As a lightweight combination sleeper (side and back) prone to side sleeping, I can attest that the Leesa Sapira was exceptionally suited to my needs. Since it offers a perfect balance of contouring and support for my body type and sleep preferences, I highly recommend it for similar sleepers. Given its limited motion transfer per our tests, it’s a great investment for co-sleepers who rouse easily and/or move around at night if they’re part of the aforementioned groups, as well.
Several design elements (across the cover, top foam layers, and coils) are meant to provide cooling properties. While the Leesa Sapira is cool to the touch and doesn’t necessarily cause overheating, sleepers who run extra hot at night may find these elements to be lacking. Similarly, despite the reinforced perimeters, the edge support isn’t great.
With these potential cons in mind, they shouldn’t be deal breakers for most—though the hefty price tag may make you think twice before buying. Moreover, some competitors in the same tier provide greater value and customization to back up the cost. Be sure to read the TechRadar best mattress buying guide for greater insights.
I’ll expand on each of these points throughout this review. Ahead, learn more about the Leesa Sapira and how it performed across all major areas of performance—including pressure relief, motion isolation, edge support, cooling, and ease of setup—during my 3-week testing period.
Leesa Sapira mattress review: price
- Premium range mattress
- Ongoing sales can save $150 to $400 off MSRP
- Comes with complimentary no-contact shipping and 2 pillows
No matter if you buy the Leesa Sapira at full MSRP or during one of its many promotional periods, it still comes with a luxury price tag. Leesa offers two other hybrid mattresses—the Original Hybrid and the Legend Hybrid—with the Sapira priced in between the two.

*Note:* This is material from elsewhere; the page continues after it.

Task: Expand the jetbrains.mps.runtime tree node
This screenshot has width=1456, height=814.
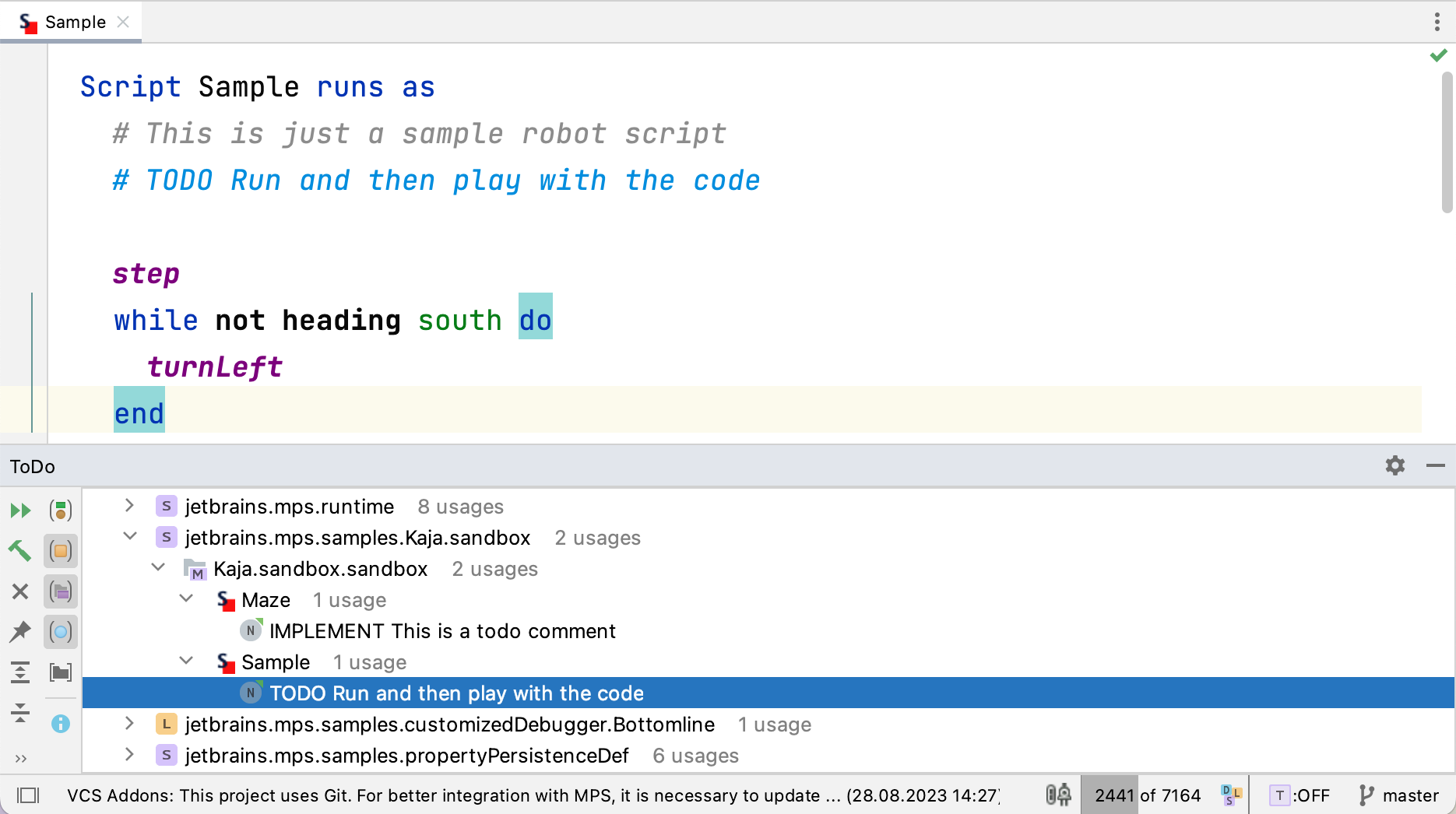Action: coord(129,506)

Here’s the current price list for the Leesa Sapira mattress, both at full MSRP and usual promotional pricing:
- Twin size: MSRP $1,349 (normally sells for $1,199)
- Twin XL size: MSRP $1,399 (normally sells for $1,249)

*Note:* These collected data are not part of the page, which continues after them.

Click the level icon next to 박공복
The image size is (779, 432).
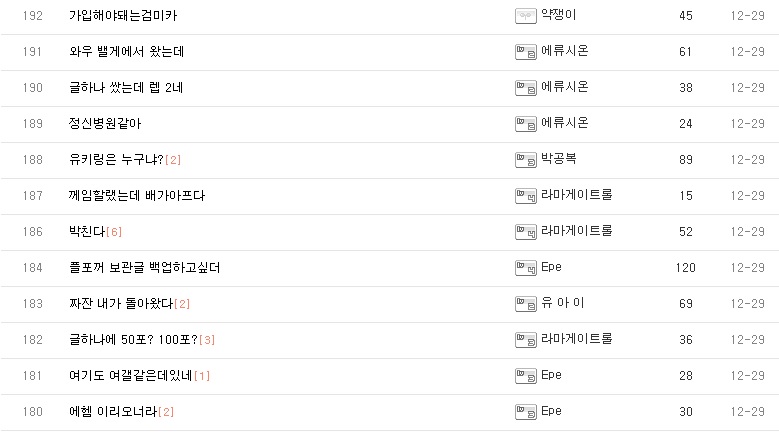coord(525,160)
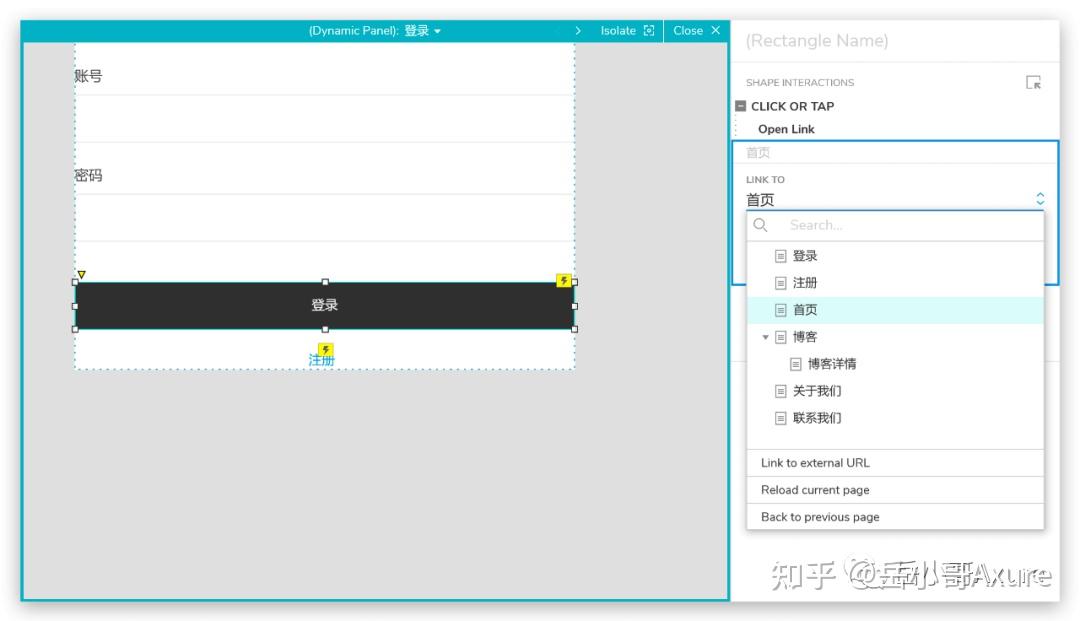Select Back to previous page option
This screenshot has height=621, width=1080.
point(820,517)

- Full size: MSRP $1,699 (normally sells for $1,499)
- Queen size: MSRP $1,999 (normally sells for $1,699)
- King size: MSRP $2,299 (normally sells for $1,899)
- Cal king size: MSRP $2,299 (normally sells for $1,899)
In most cases with mattress brands, there’s almost always a deal to be had. The Leesa Sapira is no different. Be sure to time your purchase right in order to save as much as $400 off the MSRP. (Note: Total savings will largely depend on your mattress size.) Don’t forget to bookmark TechRadar’s mattress sales guide, which is regularly updated with the latest promotions.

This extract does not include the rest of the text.